For years the U.S. has seen a drop in prices and a rise in demand for solar panels but that’s about to change because according to Bloomberg New Energy Finance the cost of solar panels will double in the United States due to the new tariffs.
In 2017, Suniva, Inc group filed a petition with the U.S. International Trade Commission to force the government to push the scale in terms of solar panel imports because the company was facing bankruptcy. SolarWorld Americas joined the petition driving up even more support for the efforts which poses a threat to the industry of more than a quarter of a million workers.

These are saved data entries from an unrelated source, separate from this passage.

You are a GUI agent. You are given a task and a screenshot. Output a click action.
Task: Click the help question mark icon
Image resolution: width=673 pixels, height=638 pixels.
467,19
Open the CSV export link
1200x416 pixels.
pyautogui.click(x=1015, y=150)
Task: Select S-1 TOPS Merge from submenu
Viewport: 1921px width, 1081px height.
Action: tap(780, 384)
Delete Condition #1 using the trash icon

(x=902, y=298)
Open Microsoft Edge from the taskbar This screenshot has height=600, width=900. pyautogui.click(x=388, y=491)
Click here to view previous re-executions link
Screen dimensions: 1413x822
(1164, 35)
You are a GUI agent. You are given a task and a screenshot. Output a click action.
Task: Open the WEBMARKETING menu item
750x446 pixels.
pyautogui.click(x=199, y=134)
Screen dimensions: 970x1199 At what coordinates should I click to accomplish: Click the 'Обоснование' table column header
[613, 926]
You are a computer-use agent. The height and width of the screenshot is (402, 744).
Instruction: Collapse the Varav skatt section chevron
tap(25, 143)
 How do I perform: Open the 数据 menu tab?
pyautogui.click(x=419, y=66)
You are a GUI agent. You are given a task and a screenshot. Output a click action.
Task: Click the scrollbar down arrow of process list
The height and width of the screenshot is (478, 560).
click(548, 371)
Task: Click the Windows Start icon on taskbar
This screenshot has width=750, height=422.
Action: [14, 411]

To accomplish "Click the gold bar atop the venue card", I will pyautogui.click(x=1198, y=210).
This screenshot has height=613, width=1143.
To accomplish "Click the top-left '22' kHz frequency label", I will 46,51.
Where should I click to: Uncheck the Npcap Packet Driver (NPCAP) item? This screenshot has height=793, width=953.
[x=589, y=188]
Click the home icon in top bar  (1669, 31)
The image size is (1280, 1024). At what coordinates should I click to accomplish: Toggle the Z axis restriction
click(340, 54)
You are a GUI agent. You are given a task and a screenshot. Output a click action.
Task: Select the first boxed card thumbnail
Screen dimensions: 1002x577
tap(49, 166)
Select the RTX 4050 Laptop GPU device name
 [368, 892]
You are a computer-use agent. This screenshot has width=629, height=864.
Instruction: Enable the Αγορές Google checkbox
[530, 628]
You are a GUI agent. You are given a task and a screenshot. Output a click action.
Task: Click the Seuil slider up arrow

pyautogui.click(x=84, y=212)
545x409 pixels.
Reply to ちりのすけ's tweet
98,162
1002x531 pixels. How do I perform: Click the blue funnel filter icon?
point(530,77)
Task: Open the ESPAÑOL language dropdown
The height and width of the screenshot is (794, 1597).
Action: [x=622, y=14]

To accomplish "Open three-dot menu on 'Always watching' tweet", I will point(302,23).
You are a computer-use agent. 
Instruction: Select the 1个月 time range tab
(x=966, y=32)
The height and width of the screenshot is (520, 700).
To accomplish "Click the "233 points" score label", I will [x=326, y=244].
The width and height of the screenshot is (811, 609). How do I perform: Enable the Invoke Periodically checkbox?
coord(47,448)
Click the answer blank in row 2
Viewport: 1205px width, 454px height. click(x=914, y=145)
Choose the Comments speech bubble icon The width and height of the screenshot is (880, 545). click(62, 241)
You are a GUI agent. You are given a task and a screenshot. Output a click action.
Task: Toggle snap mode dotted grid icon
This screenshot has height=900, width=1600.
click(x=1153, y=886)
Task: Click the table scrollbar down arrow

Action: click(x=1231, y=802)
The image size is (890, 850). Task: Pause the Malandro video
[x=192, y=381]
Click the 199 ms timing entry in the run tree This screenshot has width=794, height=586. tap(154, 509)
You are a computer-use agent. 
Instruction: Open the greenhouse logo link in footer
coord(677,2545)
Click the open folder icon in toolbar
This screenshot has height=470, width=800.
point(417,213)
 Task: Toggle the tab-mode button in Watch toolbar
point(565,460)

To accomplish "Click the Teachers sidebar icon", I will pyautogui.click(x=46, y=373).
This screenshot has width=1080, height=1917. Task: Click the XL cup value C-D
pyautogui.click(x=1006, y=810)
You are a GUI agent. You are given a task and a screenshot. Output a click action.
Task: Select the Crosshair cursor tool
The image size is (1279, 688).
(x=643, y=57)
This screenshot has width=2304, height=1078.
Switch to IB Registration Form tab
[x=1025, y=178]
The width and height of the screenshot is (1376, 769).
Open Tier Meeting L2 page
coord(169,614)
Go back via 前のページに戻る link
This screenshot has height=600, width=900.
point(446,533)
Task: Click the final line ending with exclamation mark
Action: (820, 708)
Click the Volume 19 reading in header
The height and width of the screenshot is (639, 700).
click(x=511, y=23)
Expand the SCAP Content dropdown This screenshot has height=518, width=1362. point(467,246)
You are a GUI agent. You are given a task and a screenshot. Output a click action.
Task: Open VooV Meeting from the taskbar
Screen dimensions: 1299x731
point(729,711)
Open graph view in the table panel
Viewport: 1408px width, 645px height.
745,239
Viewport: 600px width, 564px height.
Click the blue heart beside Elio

SEIA, the Solar Energy Industries Association predicts a job loss of roughly 88,000 employees including “6,300 jobs in Texas, 4,700 in North Carolina and a whopping 7,000 jobs in South Carolina.”
Even though Suniva, Inc is majority owned by Chinese company Shunfeng International Clean Energy and they oppose the petition, they had filed for bankruptcy in 2017 and had to lay off 230 employees in Michigan putting their finances in the control of SQN, a finance firm based in New York and London. The idea behind the tariff push is to encourage more United States manufacturing to compete against Chinese solar panel parts makers, but with the companies behind the petition having just laid off hundreds of workers and with the expectancy of nearly a hundred thousand more workers to lose their jobs it is hard to see just how this would bolster manufacturing and help the clean energy economy.
Trump imposes 30% tariff on imported solar panels–one more effort to try and slow renewable energy, one more favor for the status quo
— Bill McKibben (@billmckibben) January 22, 2018
SEIA also notes: “SQN Capital Management, an investment firm to whom Suniva owes more than $50 million, is bankrolling the company’s ITC petition. As Suniva’s largest creditor, SQN is trying to sell off Suniva’s manufacturing equipment. In a letter to the China Chamber of Commerce for Import and Export of Machinery and Electronic Products, SQN said that if the assets were purchased then the trade case would be dropped.”